If $a^n, b^n$ and $c^n$ form a triangle for all $n \in \Bbb N$, prove that the triangles are isosceles.

Question

If $a^n, b^n$ and $c^n$ form a triangle for all $n \in \Bbb N$, prove that the triangles are isosceles given that $a\geq b\geq c> 0$.

I started on the lines of $a< b+c$. But no idea how to proceed further.

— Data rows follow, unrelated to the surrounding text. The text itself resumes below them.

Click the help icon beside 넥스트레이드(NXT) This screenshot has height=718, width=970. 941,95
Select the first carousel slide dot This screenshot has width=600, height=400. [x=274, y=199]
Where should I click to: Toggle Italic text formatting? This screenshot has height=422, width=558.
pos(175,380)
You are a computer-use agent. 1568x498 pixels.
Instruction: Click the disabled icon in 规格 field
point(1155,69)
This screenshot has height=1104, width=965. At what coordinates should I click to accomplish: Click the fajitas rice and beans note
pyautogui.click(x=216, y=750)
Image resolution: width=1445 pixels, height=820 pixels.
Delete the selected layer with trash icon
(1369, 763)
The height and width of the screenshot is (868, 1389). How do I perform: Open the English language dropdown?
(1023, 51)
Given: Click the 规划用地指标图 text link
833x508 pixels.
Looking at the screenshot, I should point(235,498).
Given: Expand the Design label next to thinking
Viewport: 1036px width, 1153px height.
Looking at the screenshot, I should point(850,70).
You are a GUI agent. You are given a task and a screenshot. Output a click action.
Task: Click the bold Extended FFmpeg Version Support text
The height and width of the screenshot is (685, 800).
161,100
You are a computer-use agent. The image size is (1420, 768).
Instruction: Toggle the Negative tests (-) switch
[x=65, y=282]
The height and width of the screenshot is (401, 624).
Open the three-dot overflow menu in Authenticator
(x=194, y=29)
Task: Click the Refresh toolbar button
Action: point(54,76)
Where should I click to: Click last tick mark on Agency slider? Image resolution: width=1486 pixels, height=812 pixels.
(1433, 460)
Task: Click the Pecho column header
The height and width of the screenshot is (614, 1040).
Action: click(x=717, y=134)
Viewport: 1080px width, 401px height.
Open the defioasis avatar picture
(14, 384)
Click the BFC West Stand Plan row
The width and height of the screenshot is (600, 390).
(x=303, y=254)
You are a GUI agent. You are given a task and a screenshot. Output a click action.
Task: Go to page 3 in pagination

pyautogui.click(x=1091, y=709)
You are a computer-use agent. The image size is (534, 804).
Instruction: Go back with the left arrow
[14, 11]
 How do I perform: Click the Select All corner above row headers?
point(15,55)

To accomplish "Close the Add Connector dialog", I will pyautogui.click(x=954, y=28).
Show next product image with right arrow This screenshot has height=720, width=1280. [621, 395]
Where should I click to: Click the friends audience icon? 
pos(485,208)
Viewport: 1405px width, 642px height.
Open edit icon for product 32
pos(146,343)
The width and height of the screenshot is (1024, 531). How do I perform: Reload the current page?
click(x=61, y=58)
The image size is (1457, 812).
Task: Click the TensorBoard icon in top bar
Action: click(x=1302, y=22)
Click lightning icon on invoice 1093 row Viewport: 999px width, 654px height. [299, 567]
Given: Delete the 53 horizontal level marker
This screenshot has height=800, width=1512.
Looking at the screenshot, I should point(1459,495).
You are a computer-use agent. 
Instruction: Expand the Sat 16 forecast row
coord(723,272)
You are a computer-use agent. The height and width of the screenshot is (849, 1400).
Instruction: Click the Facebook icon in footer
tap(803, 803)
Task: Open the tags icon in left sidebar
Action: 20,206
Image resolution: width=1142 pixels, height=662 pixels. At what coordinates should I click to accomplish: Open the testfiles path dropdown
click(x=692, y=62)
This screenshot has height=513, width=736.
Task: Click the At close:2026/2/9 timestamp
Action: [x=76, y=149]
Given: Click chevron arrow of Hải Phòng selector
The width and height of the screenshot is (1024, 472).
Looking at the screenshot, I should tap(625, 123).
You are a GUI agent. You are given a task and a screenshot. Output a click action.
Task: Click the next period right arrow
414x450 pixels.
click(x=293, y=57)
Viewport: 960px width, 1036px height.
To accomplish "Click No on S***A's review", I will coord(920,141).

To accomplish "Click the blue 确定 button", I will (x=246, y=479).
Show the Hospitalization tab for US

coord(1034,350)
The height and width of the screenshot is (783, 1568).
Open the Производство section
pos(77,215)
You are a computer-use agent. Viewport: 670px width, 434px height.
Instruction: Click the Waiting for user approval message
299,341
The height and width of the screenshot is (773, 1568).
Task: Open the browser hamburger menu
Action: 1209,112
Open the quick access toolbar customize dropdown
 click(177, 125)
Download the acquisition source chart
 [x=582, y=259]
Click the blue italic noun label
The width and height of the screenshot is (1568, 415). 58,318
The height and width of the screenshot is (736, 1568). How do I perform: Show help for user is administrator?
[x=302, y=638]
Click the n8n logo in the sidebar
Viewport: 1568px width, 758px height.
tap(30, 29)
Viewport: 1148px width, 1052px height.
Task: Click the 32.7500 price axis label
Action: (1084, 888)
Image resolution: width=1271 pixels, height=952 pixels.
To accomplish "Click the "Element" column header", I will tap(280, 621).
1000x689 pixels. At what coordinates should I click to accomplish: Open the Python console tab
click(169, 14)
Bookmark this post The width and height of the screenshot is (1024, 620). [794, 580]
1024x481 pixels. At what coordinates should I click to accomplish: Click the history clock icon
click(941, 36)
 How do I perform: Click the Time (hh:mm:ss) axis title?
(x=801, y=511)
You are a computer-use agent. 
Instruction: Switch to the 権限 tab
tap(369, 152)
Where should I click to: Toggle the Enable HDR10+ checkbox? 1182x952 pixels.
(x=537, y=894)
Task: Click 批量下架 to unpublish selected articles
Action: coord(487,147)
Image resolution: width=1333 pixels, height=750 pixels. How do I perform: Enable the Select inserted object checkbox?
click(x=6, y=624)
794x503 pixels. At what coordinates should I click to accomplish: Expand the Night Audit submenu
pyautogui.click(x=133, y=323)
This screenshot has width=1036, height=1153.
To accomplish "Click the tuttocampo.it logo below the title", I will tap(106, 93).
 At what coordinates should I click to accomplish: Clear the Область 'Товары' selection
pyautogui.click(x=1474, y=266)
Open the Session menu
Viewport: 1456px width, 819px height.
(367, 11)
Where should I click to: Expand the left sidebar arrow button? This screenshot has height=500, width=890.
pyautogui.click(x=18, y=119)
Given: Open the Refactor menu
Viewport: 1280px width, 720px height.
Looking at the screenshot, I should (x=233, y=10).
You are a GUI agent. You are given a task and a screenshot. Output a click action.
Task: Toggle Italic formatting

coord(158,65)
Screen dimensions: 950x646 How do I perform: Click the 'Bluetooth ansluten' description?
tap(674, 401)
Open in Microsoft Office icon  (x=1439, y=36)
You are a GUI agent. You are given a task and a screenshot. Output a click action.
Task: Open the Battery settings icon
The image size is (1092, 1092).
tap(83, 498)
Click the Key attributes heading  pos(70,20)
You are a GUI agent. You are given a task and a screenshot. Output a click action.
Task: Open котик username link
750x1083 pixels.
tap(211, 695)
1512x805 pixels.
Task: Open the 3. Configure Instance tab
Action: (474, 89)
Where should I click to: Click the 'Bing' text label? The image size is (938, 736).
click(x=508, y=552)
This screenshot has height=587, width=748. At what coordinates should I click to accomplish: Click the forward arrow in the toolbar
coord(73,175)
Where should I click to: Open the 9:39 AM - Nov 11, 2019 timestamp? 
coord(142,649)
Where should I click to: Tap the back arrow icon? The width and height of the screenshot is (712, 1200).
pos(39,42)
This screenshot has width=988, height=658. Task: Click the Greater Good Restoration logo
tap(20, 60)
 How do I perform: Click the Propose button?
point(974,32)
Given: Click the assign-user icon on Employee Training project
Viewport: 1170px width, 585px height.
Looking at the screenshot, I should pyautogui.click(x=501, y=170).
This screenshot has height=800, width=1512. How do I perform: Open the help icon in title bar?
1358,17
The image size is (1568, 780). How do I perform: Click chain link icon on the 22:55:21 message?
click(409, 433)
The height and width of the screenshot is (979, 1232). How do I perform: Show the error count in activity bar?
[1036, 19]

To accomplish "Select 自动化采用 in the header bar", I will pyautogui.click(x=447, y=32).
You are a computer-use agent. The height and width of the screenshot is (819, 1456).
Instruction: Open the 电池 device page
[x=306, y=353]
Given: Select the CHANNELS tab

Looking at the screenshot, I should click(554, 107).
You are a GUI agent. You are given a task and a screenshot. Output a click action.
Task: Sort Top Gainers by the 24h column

Tried using cosine law, but no help.

Answer 1

Hint Look at the possible values of $$\lim_{n \to \infty} \frac{b^n+c^n}{a^n}$$

Answer 2

let's assume, wolog $a\ge b \ge c$.

To be a triangle we need $c^n > a^n - b^n =(a-b)(a^n + a^{n-1}b + .... + ab^{n-1} + b^n)$

If $a = b$ this is always true but if $a \ne b$. Then:

we need $c^n > a^n - b^n =$

$(a-b)(a^n + a^{n-1}b + .... + ab^{n-1} + b^n) > $

$(a-b)(a^n)$ or in other words we need

$a-b > \frac {c^n}{a^n} = (\frac ca)^n$.

but $0< \frac ca < 1$ so $\lim_{n\to \infty } (\frac ca)^n = 0$.

Which means there is an $N$ so that $(\frac ca)^N < a-b$.

So it is not possible for all $n$ for $a-b > (\frac ca)^n$.

So $a \ne b$ is impossible and $a = b$.